◆ **Assignment**: Where a line in the listing contains the string "agent", copy that line out.

◆ **Excerpted data**:
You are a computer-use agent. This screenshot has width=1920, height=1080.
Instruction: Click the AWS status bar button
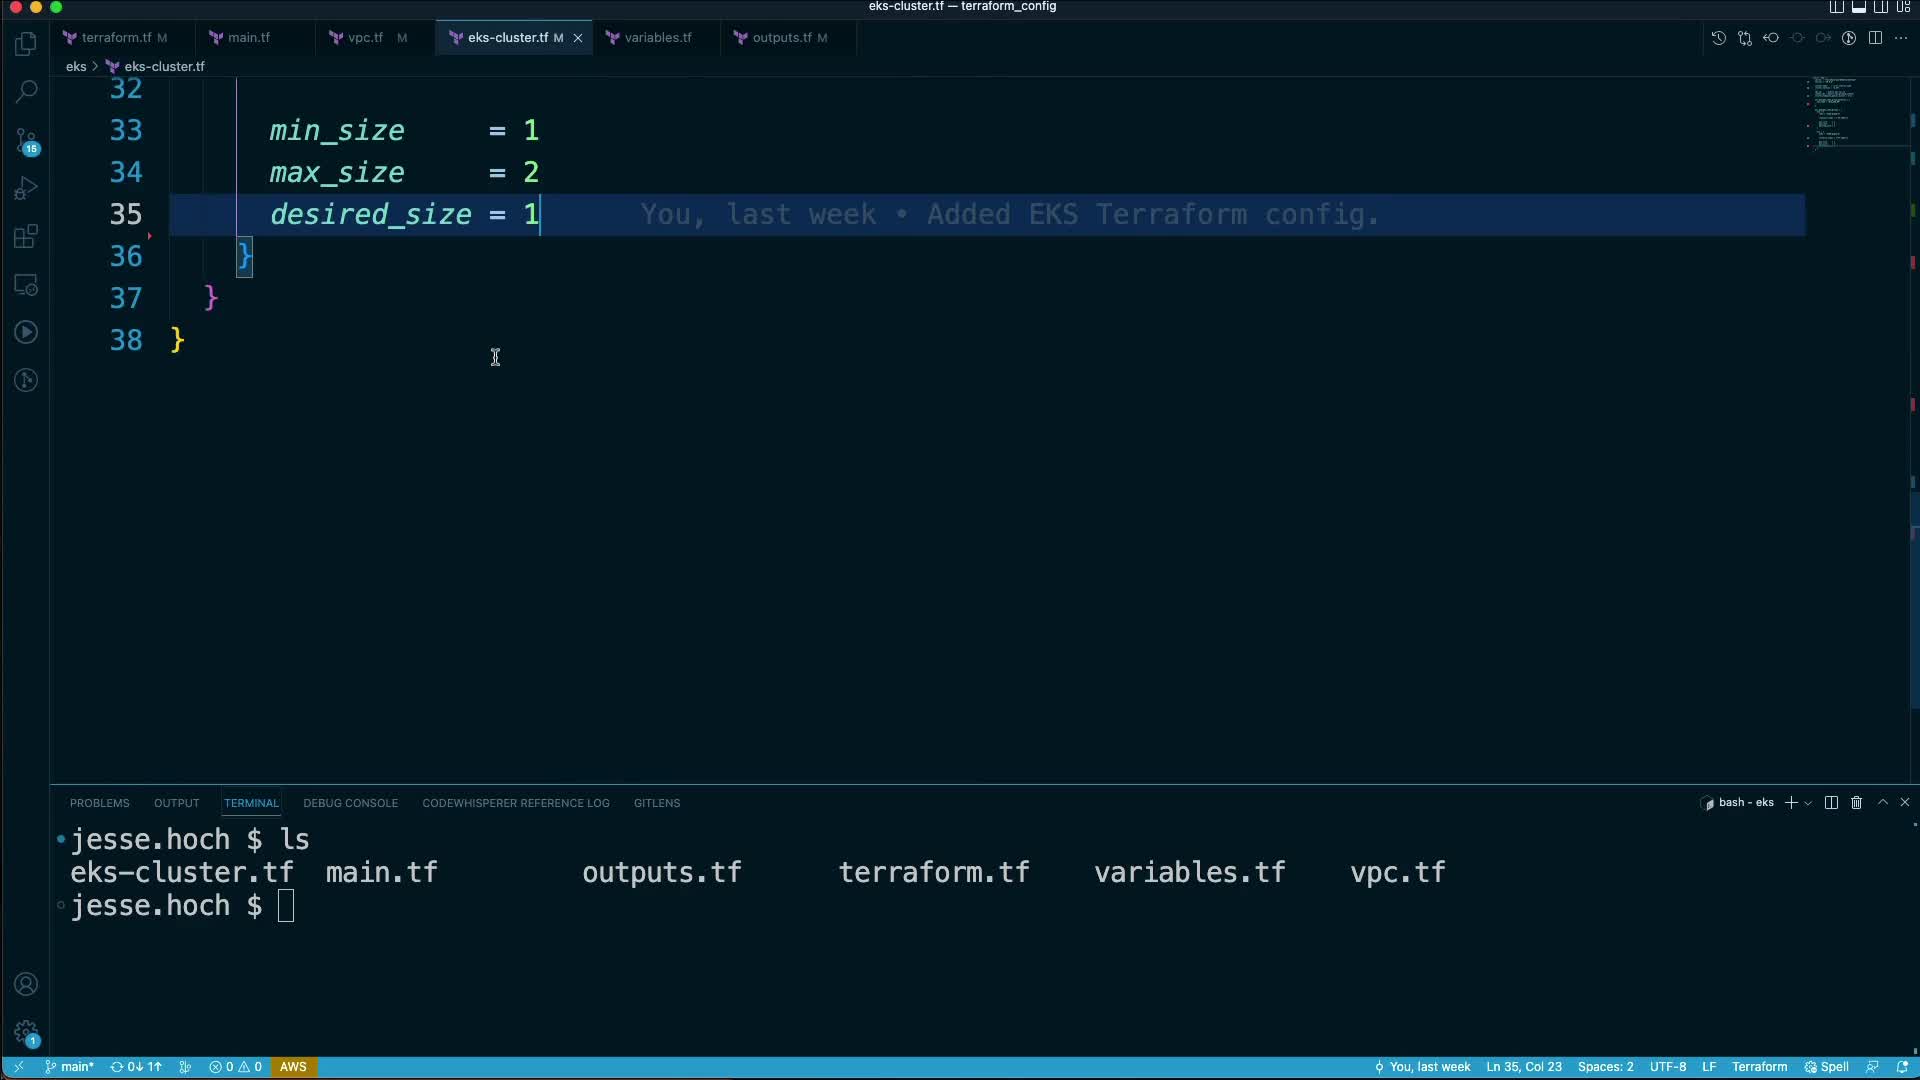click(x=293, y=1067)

--

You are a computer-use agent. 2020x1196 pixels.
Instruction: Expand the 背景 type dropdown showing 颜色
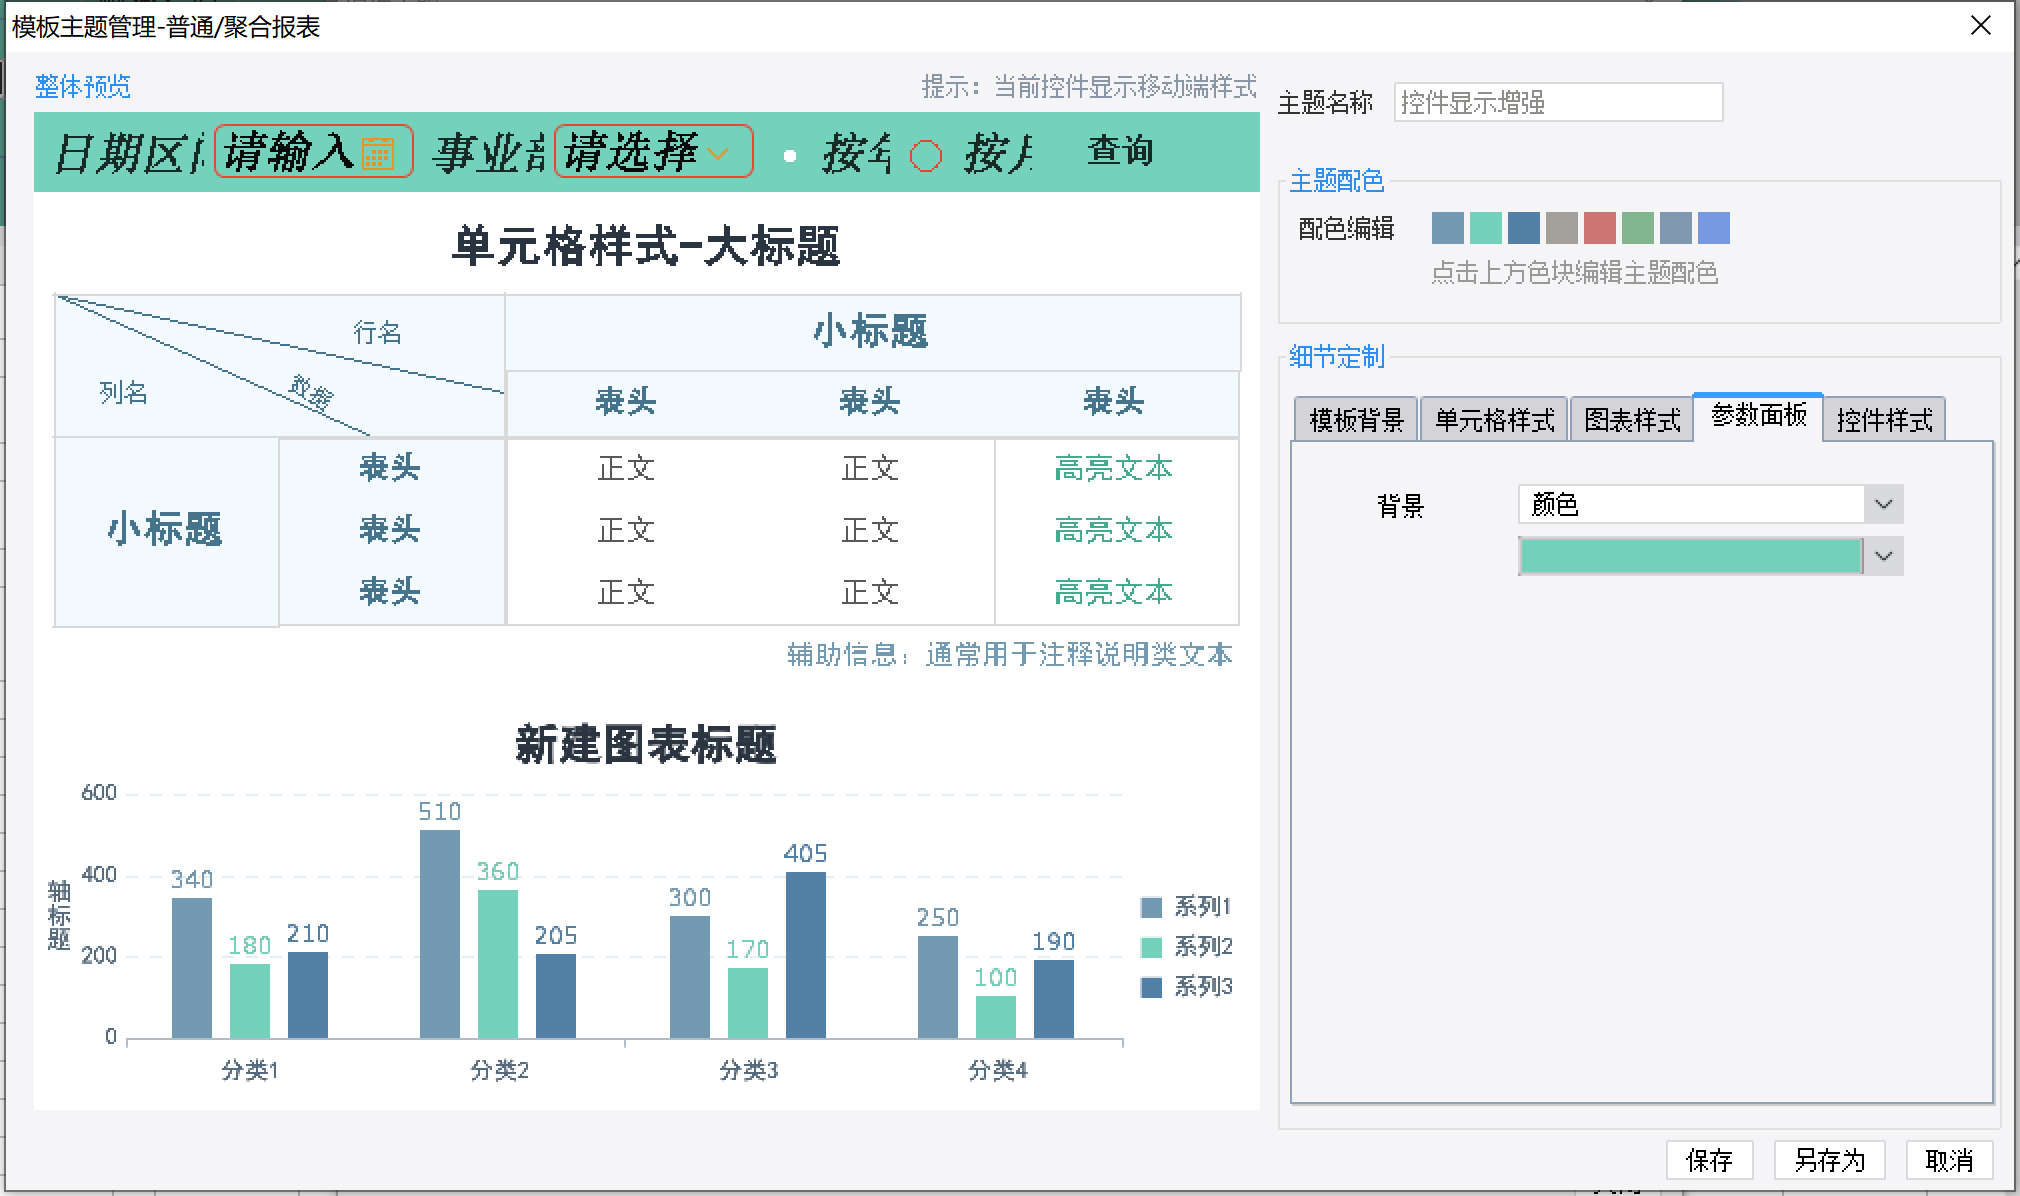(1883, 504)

◆ **Answer to this task**:
You are a computer-use agent. This screenshot has width=1920, height=1080.
You are a computer-use agent. 2020x1196 pixels.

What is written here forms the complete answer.